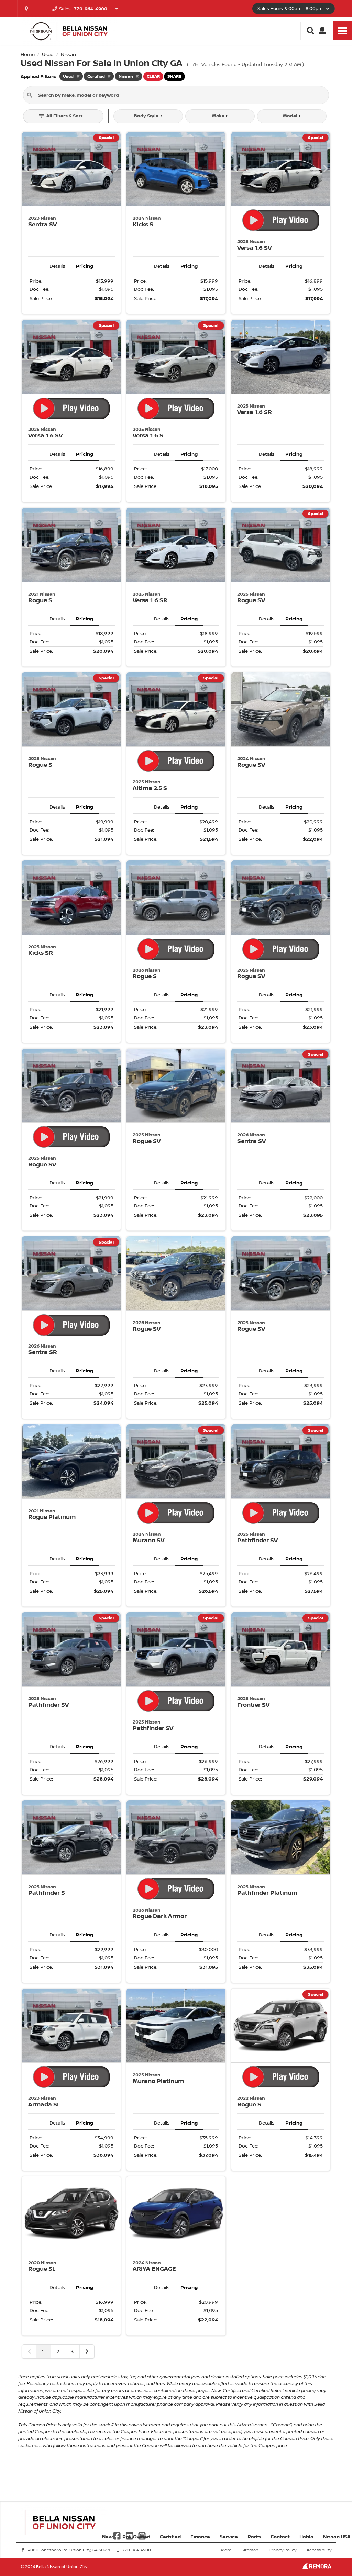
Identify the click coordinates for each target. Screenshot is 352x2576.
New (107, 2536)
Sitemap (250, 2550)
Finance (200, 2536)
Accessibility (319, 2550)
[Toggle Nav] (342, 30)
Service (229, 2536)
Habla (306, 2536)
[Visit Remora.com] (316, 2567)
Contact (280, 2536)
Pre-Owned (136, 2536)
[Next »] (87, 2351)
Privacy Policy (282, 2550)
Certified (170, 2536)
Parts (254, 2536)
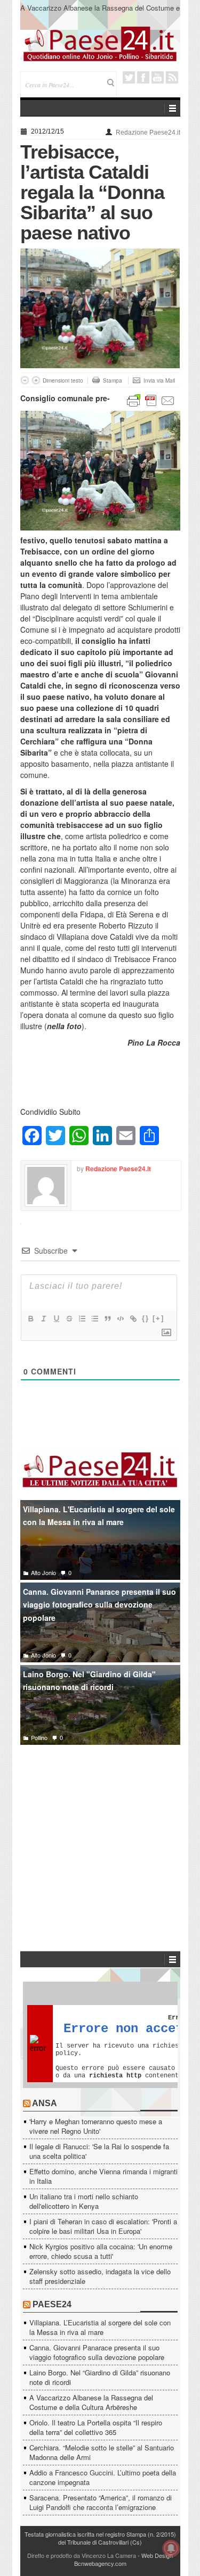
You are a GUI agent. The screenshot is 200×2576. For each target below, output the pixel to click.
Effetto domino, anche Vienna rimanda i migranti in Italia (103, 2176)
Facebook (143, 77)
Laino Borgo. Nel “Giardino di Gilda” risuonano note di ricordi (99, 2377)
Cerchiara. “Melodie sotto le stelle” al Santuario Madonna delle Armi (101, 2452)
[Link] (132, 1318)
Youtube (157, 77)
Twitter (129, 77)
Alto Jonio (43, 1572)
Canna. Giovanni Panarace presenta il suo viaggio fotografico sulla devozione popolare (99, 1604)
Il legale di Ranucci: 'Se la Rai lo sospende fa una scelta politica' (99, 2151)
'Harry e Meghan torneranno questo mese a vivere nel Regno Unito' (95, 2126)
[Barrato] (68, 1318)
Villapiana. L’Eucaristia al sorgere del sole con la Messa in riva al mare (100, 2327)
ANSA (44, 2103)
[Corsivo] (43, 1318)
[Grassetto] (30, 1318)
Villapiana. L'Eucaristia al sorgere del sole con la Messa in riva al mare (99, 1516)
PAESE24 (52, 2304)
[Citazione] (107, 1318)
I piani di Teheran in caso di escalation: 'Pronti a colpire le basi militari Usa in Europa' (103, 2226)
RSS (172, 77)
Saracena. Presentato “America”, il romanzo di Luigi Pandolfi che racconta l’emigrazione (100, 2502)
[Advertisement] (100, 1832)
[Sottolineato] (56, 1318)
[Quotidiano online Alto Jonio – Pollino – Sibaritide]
──────
:: Assignment ::
Only the lines from the one with "[Barrato] (68, 1318)" through the end of the data should be printed, each exactly as it appears.

:: Response ::
[Barrato] (68, 1318)
Villapiana. L’Eucaristia al sorgere del sole con la Messa in riva al mare (100, 2327)
ANSA (44, 2103)
[Corsivo] (43, 1318)
[Grassetto] (30, 1318)
Villapiana. L'Eucaristia al sorgere del sole con la Messa in riva al mare (99, 1516)
PAESE24 (52, 2304)
[Citazione] (107, 1318)
I piani di Teheran in caso di escalation: 'Pronti a colpire le basi militari Usa in Europa' (103, 2226)
RSS (172, 77)
Saracena. Presentato “America”, il romanzo di Luigi Pandolfi che racconta l’emigrazione (100, 2502)
[Advertisement] (100, 1832)
[Sottolineato] (56, 1318)
[Quotidiano online Alto Jonio – Pollino – Sibaritide]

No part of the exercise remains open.